Keep started because my partner Jenny and I couldn't find a finance tool that worked the way our household actually works. Personal accounts, a joint account, money flowing between them every month. It seemed like a simple enough setup, but nothing handled it gracefully.
As we built Keep, though, something became clear: our household is just one shape. And the word "household" means something different for every family.
What is a household?
It's tempting to think of a household as a physical place — a house, with people in it. But financially, a household is something more fluid than that. It's the group of people whose money is meaningfully connected. And that group doesn't always match who lives under the same roof.
A single parent managing everything alone — that's a household. A blended family where some costs are shared across two homes — that's a household, maybe two overlapping ones. A couple who don't live together yet but are starting to share finances — that's a household forming. Adult children supporting an elderly parent — that's a household too, even if nobody involved would call it that.
A household is a financial boundary, not a postal address. And that boundary is unique to every family.
Families evolve
The other thing about households is that they change. Children are born. Partners move in. Relationships end and new ones begin. Kids leave home and sometimes come back. Parents need care. People move countries.

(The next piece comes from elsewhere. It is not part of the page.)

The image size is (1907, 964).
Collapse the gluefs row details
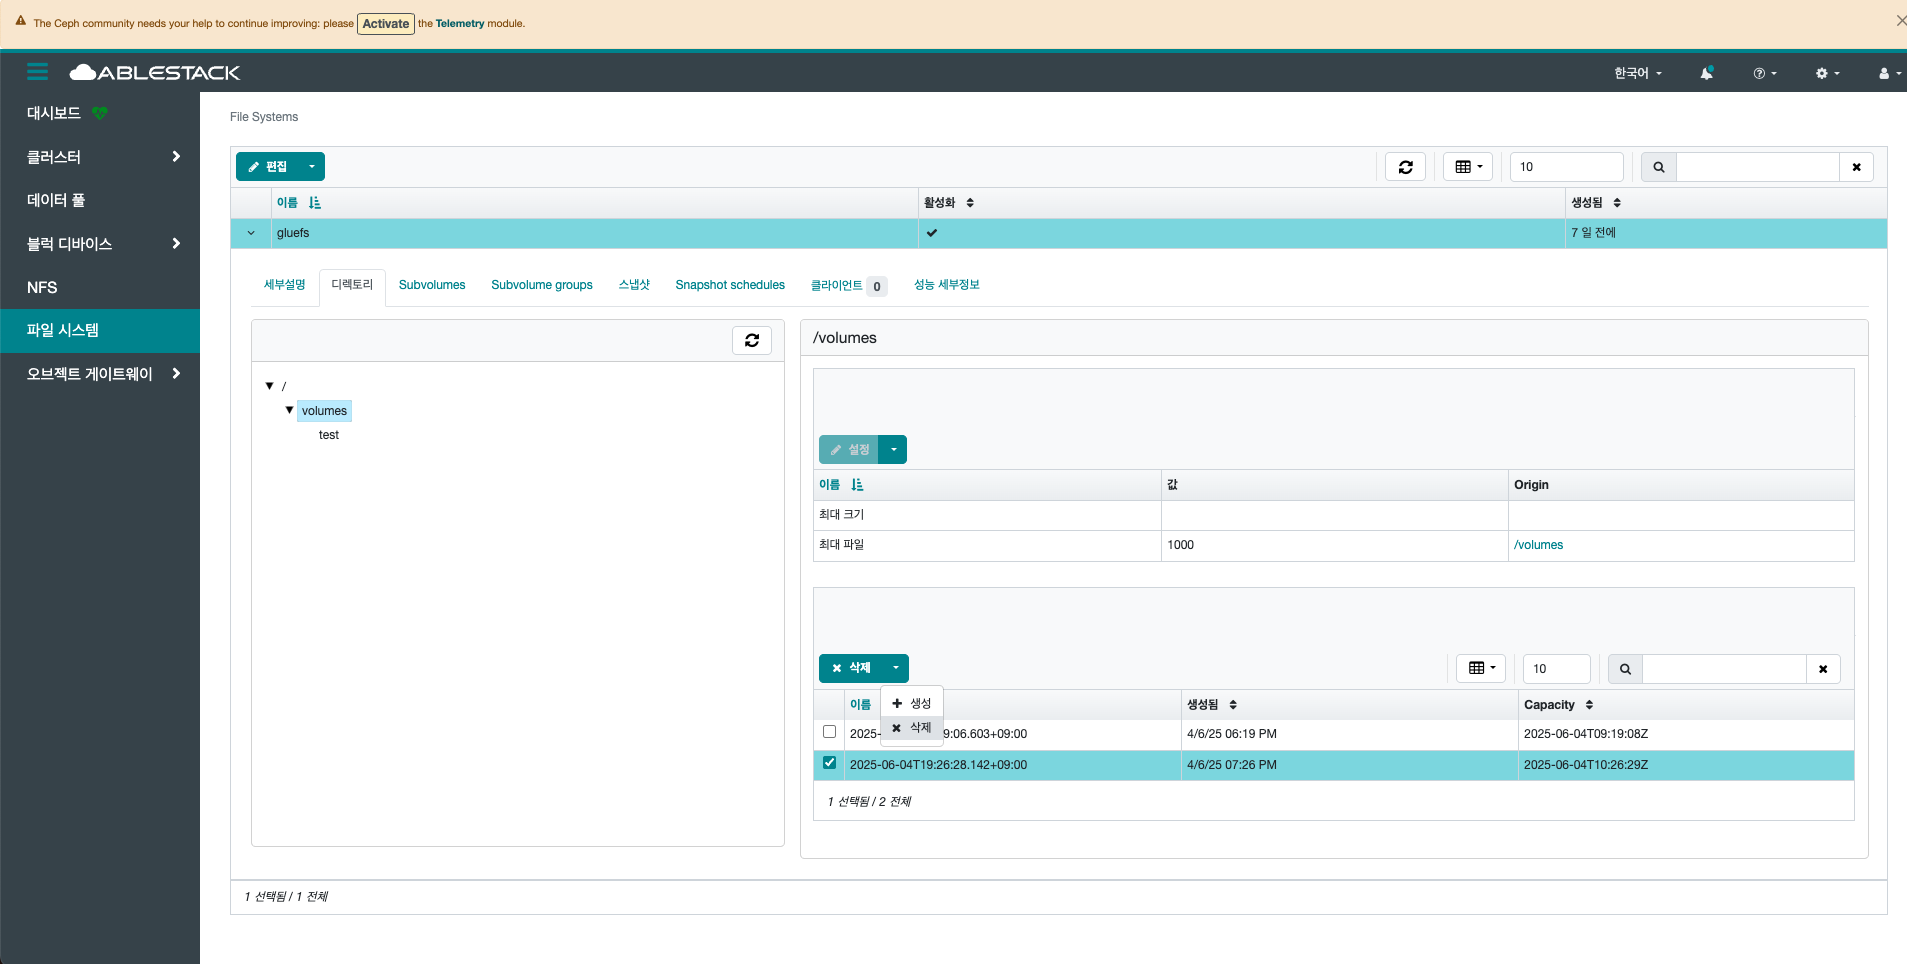click(x=251, y=233)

A finance tool that assumes a fixed household structure will break every time life changes. And life always changes. Keep is designed to be reconfigured as your family evolves — accounts added and removed, boundaries redrawn, new patterns recognised.
Your financial picture in January might look completely different from your financial picture in December. That's not a problem to solve. That's life happening.

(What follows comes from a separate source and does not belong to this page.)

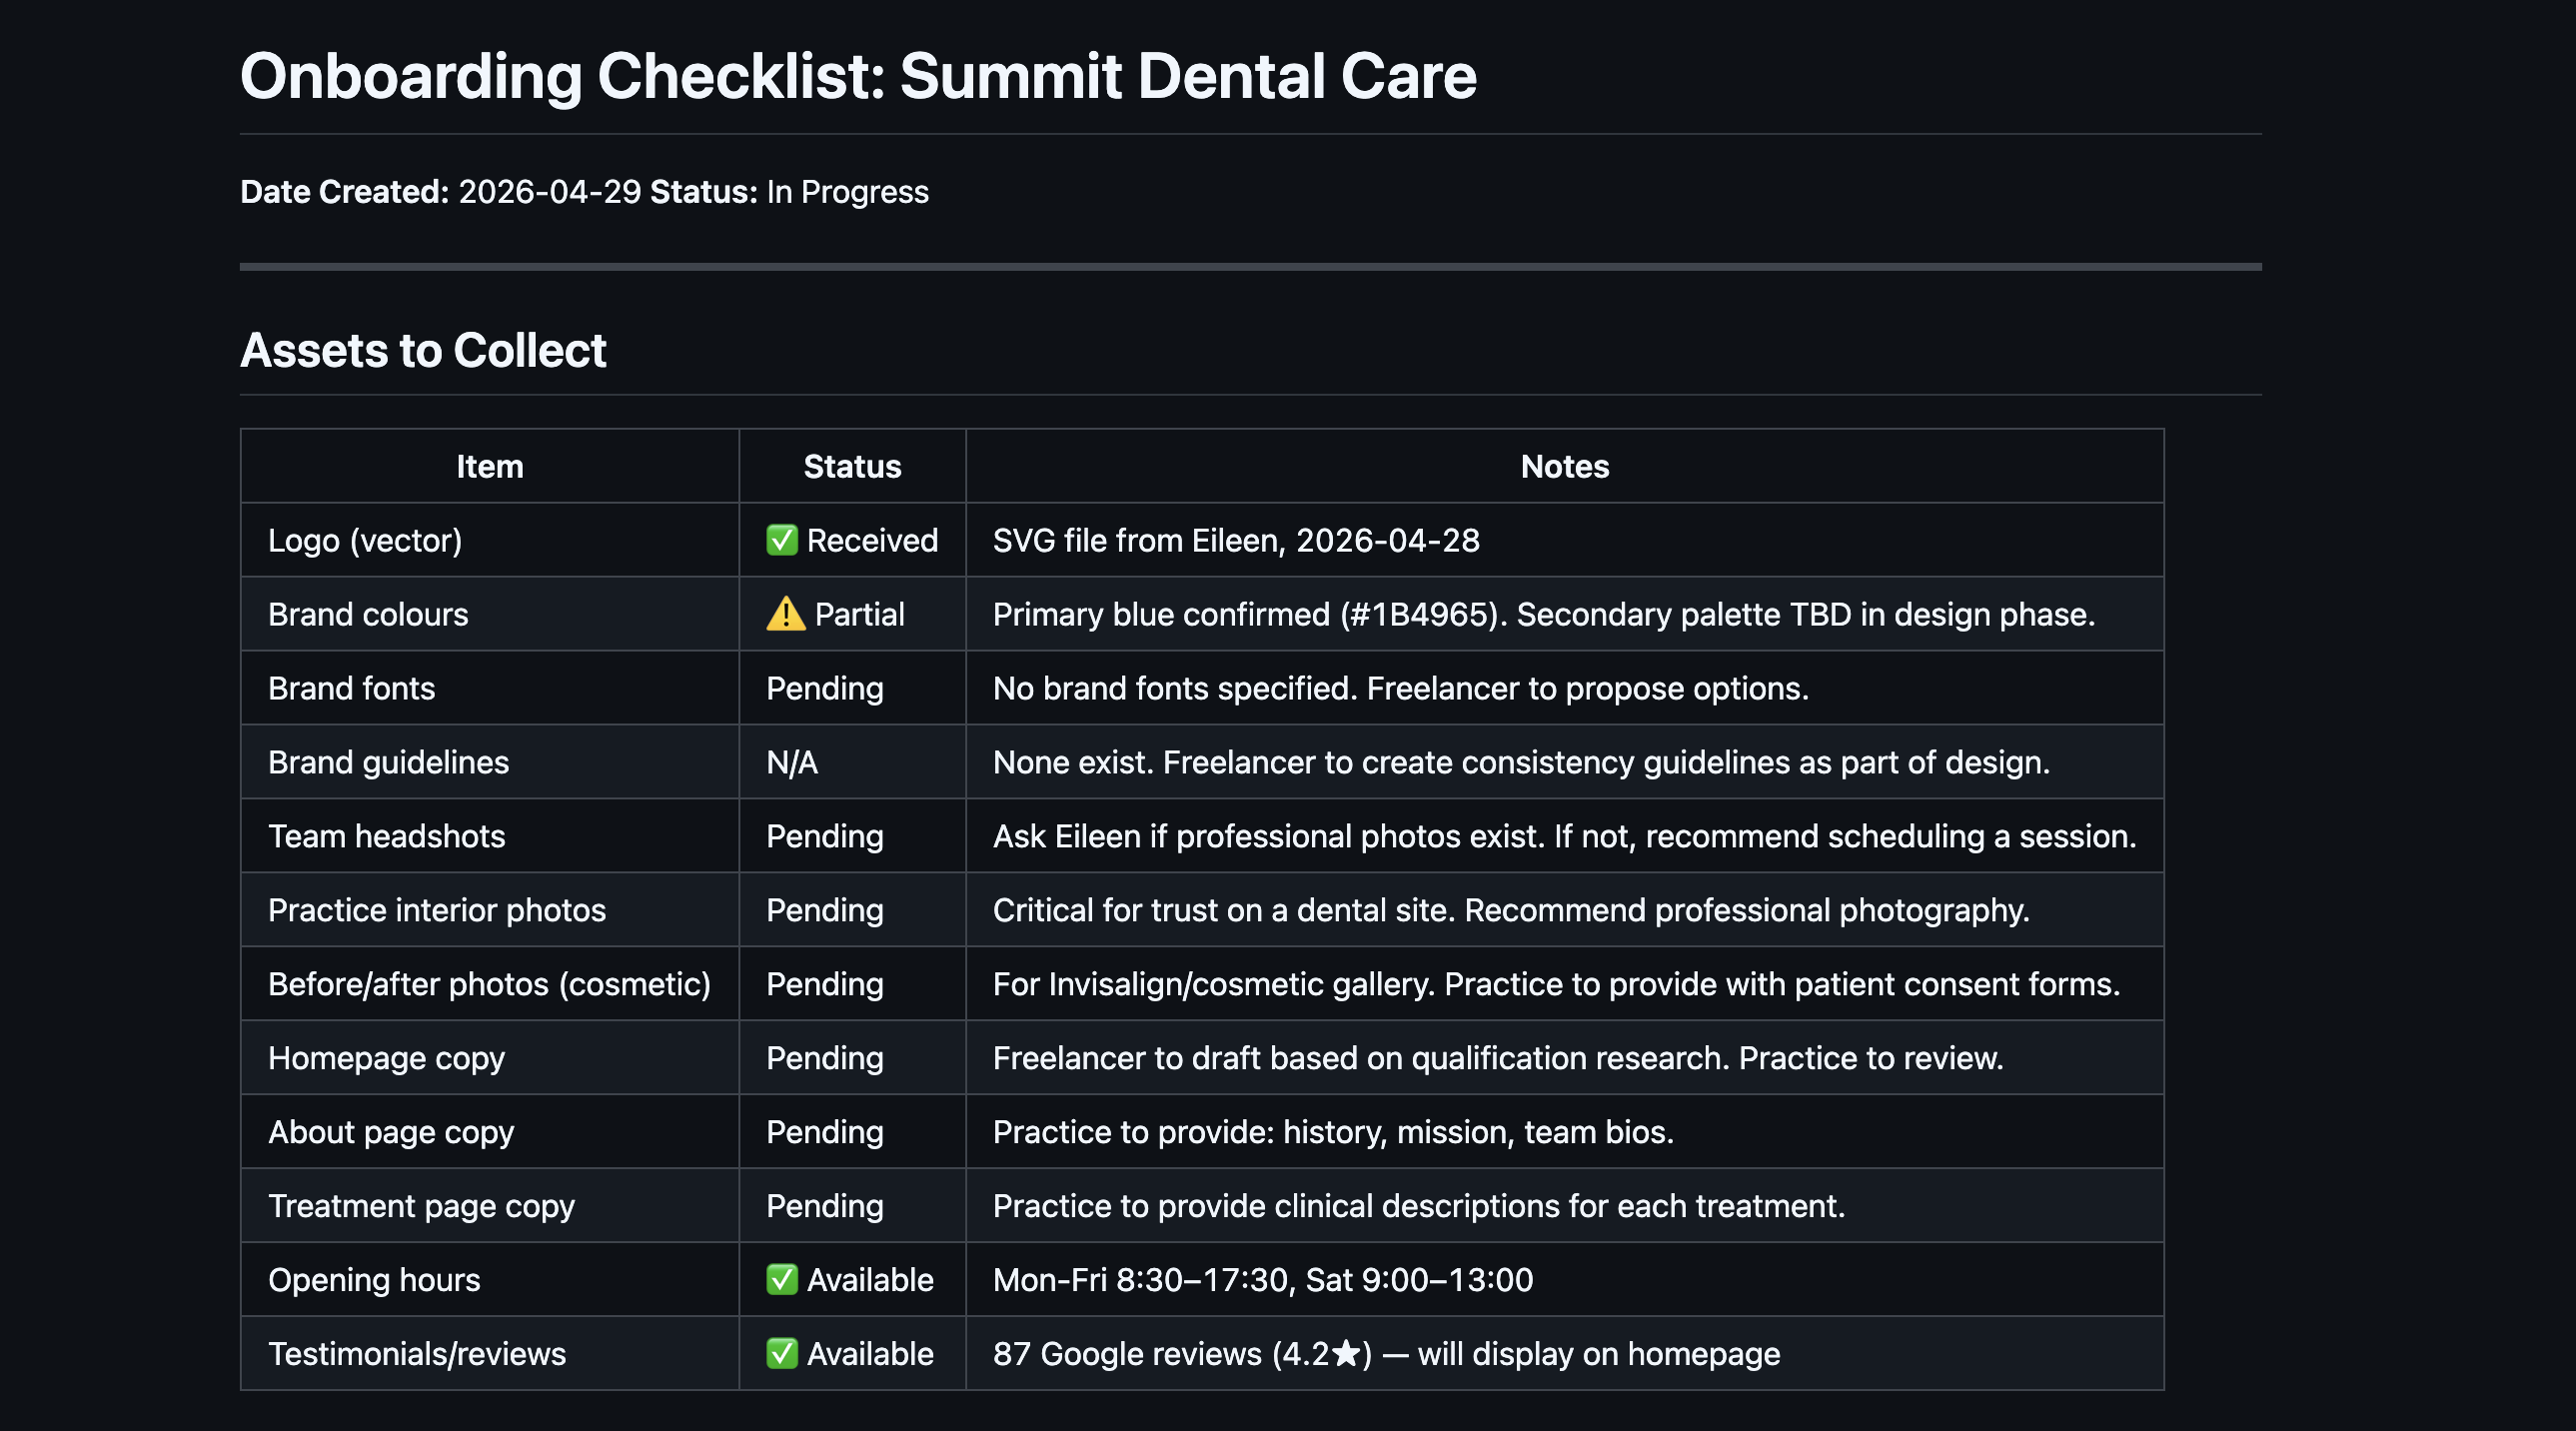The image size is (2576, 1431).
Task: Click the Mon-Fri opening hours note
Action: pyautogui.click(x=1262, y=1281)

No assumptions about shape
Keep doesn't start with a template of what a household should look like. It starts with accounts — yours, however many, in whatever combination makes sense for your family. You decide which accounts form the boundary. You decide what's "inside" (household money) and what's "outside" (money coming in or going out).
That means Keep works for a single person with three accounts just as well as it works for a family of five with a dozen accounts across multiple banks. The core logic is the same: understand what crosses the boundary and what moves within it.
Built by someone who uses it
I'm a UX designer by profession, and I build Keep alongside my full-time work — evenings and weekends. It's not backed by venture capital. It's not trying to become the next unicorn. It's a careful piece of software built by one person for households like his own.
That shapes the decisions I make. I don't need to monetise your data to make the economics work. I don't need to add features that create dependency. I don't need push notifications that bring you back when you don't need to be there. I just need to build something useful enough that it's worth £49.
When time is limited, every decision has to count. There's no room for features that don't pull their weight. Everything in Keep is there because it genuinely helps you understand your finances.
For your household
I don't know what your household looks like. I don't know if you're a couple, a single parent, a blended family, or someone just starting to figure out their financial life on their own. I don't know if your situation is simple or complicated, settled or changing.
But I know that your household is yours, that it has its own shape and rhythm, and that you deserve a tool that respects that rather than forcing you into someone else's template.
That's what Keep is for. Not for a type of household. For yours.